# Data items
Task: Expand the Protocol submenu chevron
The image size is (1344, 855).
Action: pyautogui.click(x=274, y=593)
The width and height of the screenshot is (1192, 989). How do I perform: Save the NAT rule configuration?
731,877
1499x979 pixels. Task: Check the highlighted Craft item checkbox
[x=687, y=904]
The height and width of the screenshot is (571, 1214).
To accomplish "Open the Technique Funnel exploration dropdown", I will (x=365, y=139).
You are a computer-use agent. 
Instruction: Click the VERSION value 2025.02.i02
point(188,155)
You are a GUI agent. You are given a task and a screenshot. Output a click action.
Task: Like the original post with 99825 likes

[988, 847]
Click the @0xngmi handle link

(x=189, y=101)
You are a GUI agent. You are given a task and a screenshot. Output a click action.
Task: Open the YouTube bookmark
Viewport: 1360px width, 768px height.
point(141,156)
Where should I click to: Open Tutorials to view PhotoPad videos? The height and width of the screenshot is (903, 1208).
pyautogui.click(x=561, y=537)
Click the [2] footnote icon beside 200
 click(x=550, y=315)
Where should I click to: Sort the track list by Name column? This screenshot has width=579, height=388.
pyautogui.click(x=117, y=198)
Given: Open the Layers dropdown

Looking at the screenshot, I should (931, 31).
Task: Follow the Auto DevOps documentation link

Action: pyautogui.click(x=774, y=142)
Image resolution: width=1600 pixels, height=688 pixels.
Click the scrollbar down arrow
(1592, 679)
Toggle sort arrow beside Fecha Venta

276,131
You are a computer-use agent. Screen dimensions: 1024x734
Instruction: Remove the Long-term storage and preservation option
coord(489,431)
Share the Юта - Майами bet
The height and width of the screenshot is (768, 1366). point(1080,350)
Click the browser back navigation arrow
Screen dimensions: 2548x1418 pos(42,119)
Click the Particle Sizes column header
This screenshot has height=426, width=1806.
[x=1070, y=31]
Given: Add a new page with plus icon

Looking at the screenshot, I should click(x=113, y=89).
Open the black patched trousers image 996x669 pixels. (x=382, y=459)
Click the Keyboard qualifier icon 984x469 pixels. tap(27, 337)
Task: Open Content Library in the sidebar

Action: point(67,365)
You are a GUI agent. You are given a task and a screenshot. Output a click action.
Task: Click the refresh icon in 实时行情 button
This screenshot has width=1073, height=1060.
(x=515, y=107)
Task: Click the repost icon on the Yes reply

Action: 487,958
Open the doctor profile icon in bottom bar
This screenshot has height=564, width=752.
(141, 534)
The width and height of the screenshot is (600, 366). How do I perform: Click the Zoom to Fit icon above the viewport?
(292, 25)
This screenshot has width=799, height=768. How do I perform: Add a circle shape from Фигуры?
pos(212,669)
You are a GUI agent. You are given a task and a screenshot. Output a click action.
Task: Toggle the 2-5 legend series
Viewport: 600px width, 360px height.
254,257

# Exercise prompt
At the line containing "Task: Open Content Library in the sidebar", start copying. Continue exactly through the final line of the entries above and stop there.

# Exercise response
Task: Open Content Library in the sidebar

Action: point(67,365)
You are a GUI agent. You are given a task and a screenshot. Output a click action.
Task: Click the refresh icon in 实时行情 button
This screenshot has width=1073, height=1060.
(x=515, y=107)
Task: Click the repost icon on the Yes reply

Action: 487,958
Open the doctor profile icon in bottom bar
This screenshot has height=564, width=752.
(141, 534)
The width and height of the screenshot is (600, 366). How do I perform: Click the Zoom to Fit icon above the viewport?
(292, 25)
This screenshot has width=799, height=768. How do I perform: Add a circle shape from Фигуры?
pos(212,669)
You are a GUI agent. You are given a task and a screenshot. Output a click action.
Task: Toggle the 2-5 legend series
Viewport: 600px width, 360px height.
254,257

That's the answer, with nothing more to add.